(Passage for review Opens)
Friday 19 January 2018

Gardai investigating after horse bought for Console Paul Kelly's daughter disappears in 'theft'

Paul Kelly (inset) and the horse bought for Kelly's daughter
Paul Kelly (inset) and the horse bought for Kelly's daughter
Laura Larkin

Laura Larkin

THIS is the valuable show jumping horse owned by disgraced Console director Paul Kelly which has mysteriously disappeared.

Gardai are investigating the alleged theft of the horse owned by Kelly, the latest episode in the shocking saga of the suicide counselling charity.

It is understood that the interim management of Console, which is to be wound down, is also looking into whether the horse – for which the Kellys reportedly paid more than €40,000 – was bought using charity funds.

The brown mare, named Ecapitola, was bought in 2014 for Kelly’s daughter Robyn, who is an accomplished show jumper.

Robyn Kelly competing with Ecapitola at the Cavan Spring Championships earlier this year. Photo: Jim Prime
Robyn Kelly competing with Ecapitola at the Cavan Spring Championships earlier this year. Photo: Jim Prime

The horse was removed on Thursday from stables owned by Olympic show jumping trainer Gerry Flynn by two men posing as gardai working on the Console investigation.

Their visit was arranged in a phone call last Wednesday night, and Mr Flynn said he was not home when the men arrived between 10am and noon.

They claimed that the horse had been identified following a trawl of records found in a storage facility in Kildare last Monday.

The mare was taken along with a white Fiat 500 car and a horse trailer.
(Passage for review Closes)
(Records Opens)
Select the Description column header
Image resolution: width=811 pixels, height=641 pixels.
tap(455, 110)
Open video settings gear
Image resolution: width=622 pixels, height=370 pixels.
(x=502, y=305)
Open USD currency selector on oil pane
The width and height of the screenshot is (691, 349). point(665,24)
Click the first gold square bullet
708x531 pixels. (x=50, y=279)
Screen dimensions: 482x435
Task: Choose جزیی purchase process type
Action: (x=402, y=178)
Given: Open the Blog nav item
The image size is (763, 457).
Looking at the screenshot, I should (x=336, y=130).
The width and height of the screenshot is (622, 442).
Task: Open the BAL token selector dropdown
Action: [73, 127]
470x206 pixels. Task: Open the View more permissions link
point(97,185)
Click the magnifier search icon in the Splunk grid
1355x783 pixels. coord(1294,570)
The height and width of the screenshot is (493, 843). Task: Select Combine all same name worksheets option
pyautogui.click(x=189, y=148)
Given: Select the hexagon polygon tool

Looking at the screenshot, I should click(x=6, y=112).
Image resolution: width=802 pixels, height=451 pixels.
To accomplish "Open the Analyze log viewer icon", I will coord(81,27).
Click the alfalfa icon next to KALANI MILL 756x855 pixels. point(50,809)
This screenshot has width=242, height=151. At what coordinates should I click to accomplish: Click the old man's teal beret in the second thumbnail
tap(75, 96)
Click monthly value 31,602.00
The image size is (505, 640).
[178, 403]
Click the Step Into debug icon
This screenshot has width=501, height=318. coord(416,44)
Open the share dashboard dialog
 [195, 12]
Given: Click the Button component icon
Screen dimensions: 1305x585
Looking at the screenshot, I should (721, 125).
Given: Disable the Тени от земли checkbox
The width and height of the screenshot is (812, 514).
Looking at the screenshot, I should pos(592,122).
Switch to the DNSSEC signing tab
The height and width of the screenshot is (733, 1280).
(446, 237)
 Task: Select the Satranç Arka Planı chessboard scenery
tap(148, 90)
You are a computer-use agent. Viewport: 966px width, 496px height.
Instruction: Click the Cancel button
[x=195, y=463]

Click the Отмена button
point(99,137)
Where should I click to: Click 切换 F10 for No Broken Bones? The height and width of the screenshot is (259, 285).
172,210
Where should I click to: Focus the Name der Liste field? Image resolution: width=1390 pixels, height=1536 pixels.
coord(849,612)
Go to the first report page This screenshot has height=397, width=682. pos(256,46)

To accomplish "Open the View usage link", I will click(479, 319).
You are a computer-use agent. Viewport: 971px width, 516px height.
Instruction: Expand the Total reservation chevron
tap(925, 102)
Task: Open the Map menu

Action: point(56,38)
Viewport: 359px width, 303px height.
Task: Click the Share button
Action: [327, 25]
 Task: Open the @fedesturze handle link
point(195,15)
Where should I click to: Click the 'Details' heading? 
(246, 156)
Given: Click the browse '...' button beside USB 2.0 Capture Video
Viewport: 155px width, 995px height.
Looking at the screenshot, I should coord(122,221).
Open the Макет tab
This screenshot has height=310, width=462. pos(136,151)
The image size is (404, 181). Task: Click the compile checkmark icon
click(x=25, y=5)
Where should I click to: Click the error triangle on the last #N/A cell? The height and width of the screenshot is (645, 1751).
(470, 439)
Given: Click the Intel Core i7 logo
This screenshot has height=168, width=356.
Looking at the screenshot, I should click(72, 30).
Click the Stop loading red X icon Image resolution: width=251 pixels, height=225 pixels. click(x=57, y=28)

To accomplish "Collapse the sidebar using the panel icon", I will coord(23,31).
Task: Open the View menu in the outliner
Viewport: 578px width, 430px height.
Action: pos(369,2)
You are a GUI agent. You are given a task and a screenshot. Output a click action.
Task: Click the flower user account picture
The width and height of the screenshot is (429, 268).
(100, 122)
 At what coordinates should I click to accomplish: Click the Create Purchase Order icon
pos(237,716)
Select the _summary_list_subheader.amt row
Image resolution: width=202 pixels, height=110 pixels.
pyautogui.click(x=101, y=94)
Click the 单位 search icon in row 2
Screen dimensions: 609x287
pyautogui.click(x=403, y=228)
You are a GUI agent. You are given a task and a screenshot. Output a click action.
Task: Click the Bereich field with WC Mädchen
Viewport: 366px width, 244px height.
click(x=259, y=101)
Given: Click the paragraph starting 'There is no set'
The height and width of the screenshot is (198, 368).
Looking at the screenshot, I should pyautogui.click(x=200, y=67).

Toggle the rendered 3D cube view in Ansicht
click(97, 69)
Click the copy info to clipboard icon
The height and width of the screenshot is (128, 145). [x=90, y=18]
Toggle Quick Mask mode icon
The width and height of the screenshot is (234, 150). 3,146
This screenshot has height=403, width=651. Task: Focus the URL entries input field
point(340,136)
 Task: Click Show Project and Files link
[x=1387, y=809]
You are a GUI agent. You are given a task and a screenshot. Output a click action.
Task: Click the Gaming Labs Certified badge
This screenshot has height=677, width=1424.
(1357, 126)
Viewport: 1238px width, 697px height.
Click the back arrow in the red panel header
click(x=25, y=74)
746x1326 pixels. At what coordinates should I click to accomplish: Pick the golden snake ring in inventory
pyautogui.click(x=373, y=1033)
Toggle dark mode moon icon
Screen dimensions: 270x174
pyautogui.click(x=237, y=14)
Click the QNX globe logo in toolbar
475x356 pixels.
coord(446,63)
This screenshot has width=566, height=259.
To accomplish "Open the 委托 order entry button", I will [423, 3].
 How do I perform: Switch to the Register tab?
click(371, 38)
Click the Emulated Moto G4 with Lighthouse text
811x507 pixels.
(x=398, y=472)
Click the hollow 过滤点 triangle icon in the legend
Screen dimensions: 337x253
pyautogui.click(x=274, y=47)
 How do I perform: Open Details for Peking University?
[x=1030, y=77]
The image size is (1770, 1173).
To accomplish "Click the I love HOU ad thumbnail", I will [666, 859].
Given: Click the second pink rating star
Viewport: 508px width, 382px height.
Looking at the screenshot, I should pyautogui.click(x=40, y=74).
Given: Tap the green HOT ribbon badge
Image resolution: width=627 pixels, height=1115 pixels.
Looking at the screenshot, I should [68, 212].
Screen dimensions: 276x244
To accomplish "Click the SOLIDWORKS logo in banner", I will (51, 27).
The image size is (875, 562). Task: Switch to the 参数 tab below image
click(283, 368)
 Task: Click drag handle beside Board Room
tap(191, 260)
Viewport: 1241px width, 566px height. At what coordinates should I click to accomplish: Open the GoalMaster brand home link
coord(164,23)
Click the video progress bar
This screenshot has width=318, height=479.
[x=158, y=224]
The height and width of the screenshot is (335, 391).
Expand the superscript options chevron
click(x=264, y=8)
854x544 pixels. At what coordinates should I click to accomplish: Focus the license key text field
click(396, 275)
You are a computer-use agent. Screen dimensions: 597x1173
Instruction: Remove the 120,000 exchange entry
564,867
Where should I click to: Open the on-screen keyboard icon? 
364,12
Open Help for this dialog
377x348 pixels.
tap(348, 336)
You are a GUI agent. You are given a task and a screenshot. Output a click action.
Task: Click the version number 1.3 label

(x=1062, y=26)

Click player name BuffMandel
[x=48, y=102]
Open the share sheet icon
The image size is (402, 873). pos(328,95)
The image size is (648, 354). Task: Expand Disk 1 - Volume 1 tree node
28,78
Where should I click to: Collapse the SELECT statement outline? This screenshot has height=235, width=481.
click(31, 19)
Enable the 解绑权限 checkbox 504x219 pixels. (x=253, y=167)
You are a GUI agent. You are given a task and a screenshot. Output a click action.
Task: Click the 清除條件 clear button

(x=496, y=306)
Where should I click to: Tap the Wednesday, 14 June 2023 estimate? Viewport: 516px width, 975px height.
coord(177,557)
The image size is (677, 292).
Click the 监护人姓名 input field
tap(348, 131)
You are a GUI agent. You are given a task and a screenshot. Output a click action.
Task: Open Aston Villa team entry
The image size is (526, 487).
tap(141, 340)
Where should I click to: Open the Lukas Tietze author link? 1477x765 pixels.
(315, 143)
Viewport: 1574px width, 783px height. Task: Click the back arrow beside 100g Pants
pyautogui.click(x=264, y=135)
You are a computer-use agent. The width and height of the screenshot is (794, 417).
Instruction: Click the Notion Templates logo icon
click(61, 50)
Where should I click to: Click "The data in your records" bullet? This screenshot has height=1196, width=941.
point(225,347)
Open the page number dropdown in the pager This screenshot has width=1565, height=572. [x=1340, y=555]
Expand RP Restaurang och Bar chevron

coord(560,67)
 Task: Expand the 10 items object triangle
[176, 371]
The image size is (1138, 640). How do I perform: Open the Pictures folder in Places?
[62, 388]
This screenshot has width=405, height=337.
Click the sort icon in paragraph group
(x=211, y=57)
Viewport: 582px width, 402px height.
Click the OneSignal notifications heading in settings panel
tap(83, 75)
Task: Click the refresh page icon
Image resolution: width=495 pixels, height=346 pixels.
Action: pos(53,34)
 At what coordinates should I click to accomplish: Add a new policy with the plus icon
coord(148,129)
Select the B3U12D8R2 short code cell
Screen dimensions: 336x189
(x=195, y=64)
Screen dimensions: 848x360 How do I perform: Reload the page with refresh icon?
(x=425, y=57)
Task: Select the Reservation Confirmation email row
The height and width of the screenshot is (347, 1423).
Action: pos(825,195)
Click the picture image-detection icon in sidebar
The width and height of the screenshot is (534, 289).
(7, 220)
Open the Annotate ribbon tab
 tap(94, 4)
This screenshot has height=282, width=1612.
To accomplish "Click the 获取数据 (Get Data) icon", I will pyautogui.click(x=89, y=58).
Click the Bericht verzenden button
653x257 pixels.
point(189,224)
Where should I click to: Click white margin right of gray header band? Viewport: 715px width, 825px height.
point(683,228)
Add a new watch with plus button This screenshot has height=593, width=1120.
(Records Closes)
- _Work request A_
According to the article on the missing horse, what is the brown mare's name?
- _Work request B_
List every person named in the article on the missing horse.

- _Answer box A_
Ecapitola

- _Answer box B_
Paul Kelly, Laura Larkin, Robyn Kelly, Jim Prime, Gerry Flynn